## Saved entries
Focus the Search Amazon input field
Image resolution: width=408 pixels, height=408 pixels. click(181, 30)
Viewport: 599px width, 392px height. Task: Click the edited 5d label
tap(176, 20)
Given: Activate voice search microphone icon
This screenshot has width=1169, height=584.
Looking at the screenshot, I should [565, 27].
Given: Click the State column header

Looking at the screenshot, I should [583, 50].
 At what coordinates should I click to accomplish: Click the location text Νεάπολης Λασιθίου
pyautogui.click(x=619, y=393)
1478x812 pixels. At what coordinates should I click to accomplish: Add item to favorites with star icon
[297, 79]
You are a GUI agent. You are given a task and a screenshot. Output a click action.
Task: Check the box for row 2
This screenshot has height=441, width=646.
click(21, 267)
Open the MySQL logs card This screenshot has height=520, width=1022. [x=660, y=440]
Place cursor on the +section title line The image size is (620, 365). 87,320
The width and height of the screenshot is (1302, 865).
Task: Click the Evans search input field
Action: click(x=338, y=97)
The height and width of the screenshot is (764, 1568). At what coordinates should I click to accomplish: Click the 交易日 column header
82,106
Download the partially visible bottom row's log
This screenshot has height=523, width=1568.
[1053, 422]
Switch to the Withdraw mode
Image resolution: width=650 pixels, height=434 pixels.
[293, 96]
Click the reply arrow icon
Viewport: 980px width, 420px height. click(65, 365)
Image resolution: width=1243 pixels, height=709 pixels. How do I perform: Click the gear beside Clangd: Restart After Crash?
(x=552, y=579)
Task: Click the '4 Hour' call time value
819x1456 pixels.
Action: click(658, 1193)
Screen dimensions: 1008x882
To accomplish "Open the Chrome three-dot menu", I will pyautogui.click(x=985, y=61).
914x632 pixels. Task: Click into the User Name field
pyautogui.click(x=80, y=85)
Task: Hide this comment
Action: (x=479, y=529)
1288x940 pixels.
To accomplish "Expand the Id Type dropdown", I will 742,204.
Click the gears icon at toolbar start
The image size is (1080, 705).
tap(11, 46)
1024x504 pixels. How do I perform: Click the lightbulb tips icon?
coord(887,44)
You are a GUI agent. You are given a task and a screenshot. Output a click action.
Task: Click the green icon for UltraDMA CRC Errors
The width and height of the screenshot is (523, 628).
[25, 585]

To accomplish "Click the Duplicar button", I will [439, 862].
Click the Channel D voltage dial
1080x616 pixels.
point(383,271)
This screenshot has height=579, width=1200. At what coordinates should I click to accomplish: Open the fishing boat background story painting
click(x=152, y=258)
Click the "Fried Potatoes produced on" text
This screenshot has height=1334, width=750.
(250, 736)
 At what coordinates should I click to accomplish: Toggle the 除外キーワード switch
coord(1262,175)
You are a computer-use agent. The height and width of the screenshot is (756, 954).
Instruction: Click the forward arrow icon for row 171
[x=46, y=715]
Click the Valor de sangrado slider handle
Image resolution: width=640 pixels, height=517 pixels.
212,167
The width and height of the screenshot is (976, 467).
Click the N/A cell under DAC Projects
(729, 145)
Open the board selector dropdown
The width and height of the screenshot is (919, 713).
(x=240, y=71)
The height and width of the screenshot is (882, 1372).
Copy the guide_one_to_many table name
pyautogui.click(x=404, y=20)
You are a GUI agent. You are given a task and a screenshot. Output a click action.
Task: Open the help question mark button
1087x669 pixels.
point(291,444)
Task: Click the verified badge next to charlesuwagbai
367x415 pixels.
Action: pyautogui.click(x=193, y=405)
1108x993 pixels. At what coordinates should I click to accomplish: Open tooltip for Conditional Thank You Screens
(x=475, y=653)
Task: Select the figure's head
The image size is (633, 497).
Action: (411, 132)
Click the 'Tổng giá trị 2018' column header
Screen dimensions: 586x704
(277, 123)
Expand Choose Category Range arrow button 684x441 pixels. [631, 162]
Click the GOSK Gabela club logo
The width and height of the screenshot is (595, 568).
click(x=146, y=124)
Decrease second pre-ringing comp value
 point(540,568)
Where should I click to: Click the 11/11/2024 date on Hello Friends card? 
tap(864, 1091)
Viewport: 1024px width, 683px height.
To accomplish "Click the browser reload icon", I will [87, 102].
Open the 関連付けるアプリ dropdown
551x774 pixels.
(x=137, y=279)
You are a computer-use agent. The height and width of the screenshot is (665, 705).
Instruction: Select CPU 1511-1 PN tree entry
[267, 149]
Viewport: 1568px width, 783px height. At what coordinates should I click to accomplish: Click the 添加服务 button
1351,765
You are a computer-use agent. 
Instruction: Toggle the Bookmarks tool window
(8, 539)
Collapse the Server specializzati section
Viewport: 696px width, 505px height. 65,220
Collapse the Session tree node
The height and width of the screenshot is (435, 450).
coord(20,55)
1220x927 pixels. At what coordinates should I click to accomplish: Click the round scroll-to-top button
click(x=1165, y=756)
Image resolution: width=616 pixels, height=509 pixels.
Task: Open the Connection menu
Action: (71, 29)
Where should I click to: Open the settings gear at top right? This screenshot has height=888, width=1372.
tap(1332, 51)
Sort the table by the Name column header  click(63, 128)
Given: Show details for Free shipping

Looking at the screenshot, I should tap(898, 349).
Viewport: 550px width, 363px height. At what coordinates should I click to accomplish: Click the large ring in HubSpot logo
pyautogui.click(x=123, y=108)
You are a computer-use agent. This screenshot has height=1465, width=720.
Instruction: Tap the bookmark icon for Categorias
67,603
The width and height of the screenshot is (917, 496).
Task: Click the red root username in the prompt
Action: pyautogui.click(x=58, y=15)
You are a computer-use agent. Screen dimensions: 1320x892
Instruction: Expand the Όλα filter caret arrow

## What you need to do
In the entries above, restate word for word the lines between the one holding "The width and height of the screenshot is (976, 467)." and the one holding "Task: Select the figure's head", inclusive, and nothing besides.

## Response to the task
The width and height of the screenshot is (976, 467).
Click the N/A cell under DAC Projects
(729, 145)
Open the board selector dropdown
The width and height of the screenshot is (919, 713).
(x=240, y=71)
The height and width of the screenshot is (882, 1372).
Copy the guide_one_to_many table name
pyautogui.click(x=404, y=20)
You are a GUI agent. You are given a task and a screenshot. Output a click action.
Task: Open the help question mark button
1087x669 pixels.
point(291,444)
Task: Click the verified badge next to charlesuwagbai
367x415 pixels.
Action: pyautogui.click(x=193, y=405)
1108x993 pixels. At what coordinates should I click to accomplish: Open tooltip for Conditional Thank You Screens
(x=475, y=653)
Task: Select the figure's head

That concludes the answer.